Columbus, OH,
20:44 PM

Columbus Dispatch: OhioHealth Patients Shop for Food Right at Doctor's Office

Food is Health Program Is Already Showing Positive Outcomes

In April, the physicians at OhioHealth Riverside Family Practice started something unique to the area. Their goal was to bring fresh fruits and vegetables to the doctor’s office, letting patients pick what they wanted, at no cost to them, to take home to use.

Working with OhioHealth Riverside Methodist Hospital President Brian Jepson, the family practice started to order fresh fruits and vegetables from distributors, including the Mid-Ohio Foodbank.

Each week, eligible diabetes patients, who have been screened for food insecurities and access issues, come in for a consultation with medical students, residents, and doctors at the practice to talk about food.

Once the patient arrives and meets with the team, they "shop" right there in the office, picking out fruits and vegetables.

The Food is Health program helps patients understand more about cooking, storing, preparation, shopping, and the importance of good foods not only for them but for their entire families.

For Dr. Laurie Hommema, who oversees the family practice, she says they learned so much about their patients and their health challenges, just by asking food questions.

“You’re in the room with a patient and you say ‘make sure you’re eating fruits and vegetables’ not realizing they, one, can’t afford it, and they, too, can’t find it; and, three, sometimes they can’t store it, and they don’t know what to do with it,” Dr. Hommema told JoAnne Viviano of The Columbus Dispatch.

About 50 patients are signed up for the program, and some are seeing some very positive results.
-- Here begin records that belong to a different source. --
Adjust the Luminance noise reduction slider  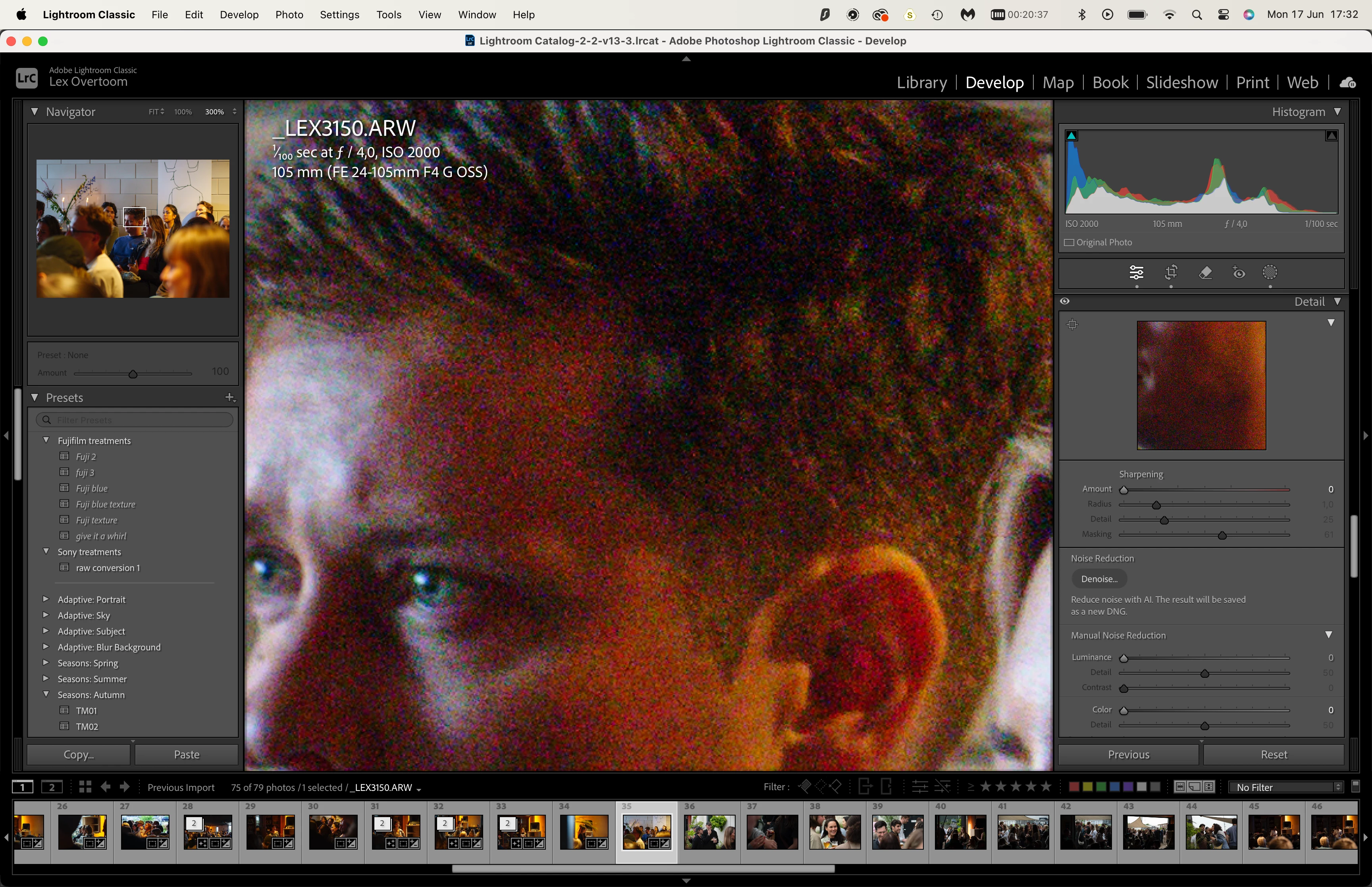click(1124, 658)
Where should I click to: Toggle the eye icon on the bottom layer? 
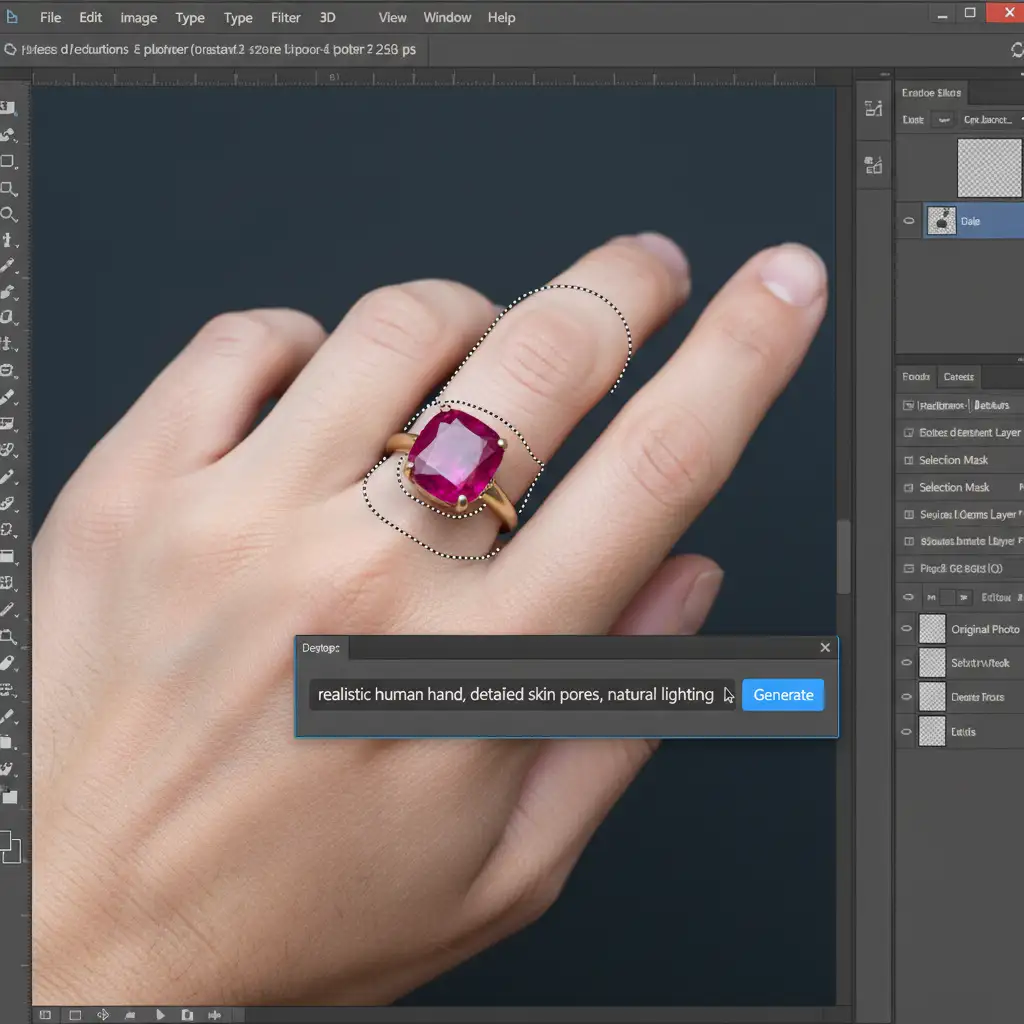click(907, 731)
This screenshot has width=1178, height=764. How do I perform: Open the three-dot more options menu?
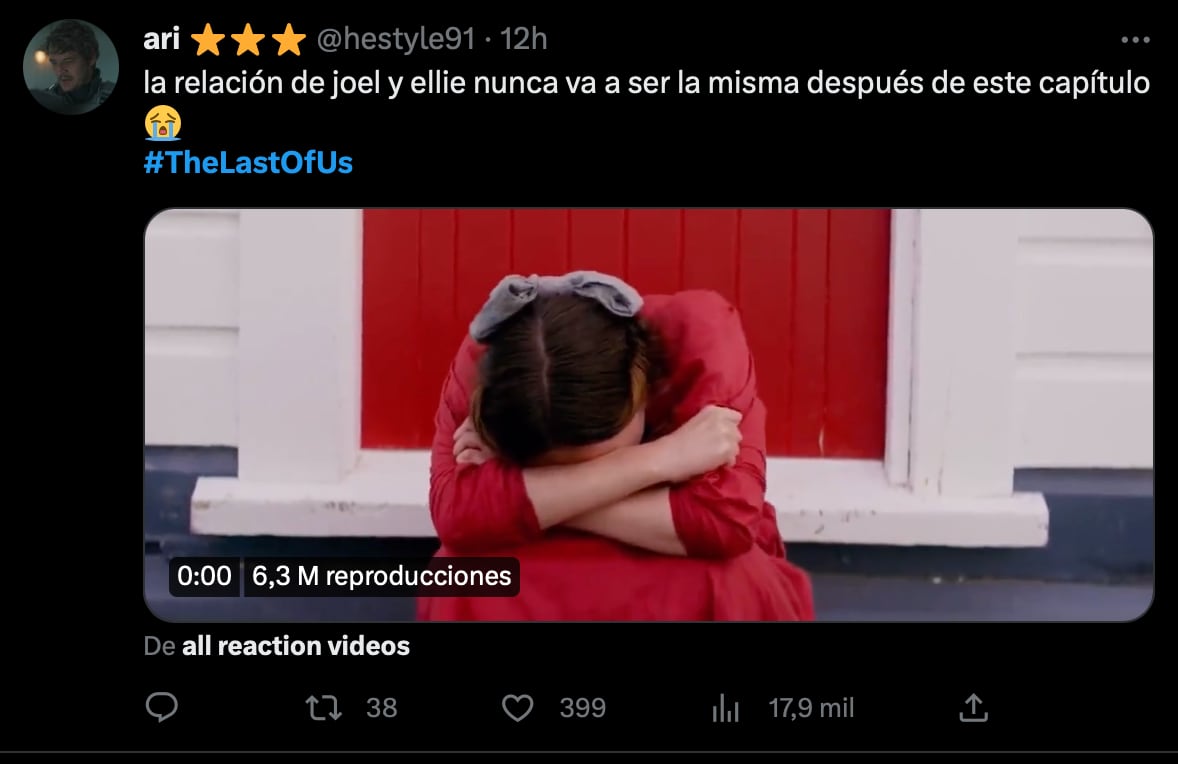click(1134, 40)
One patient, who spoke with the Columbus Dispatch says that the look and feel of her refrigerator and pantry at home have completely changed.

She says they have replaced rice, chips, candy, and bread, with fruits, vegetables, and recipes they didn't even know were possible.

Now, that patient has lost more than 30 pounds and tells the Dispatch she has more energy for work, and for her family.

The hope is to watch and monitor patients for six months to a year, and then see if this makes sense on a larger scale based on outcomes.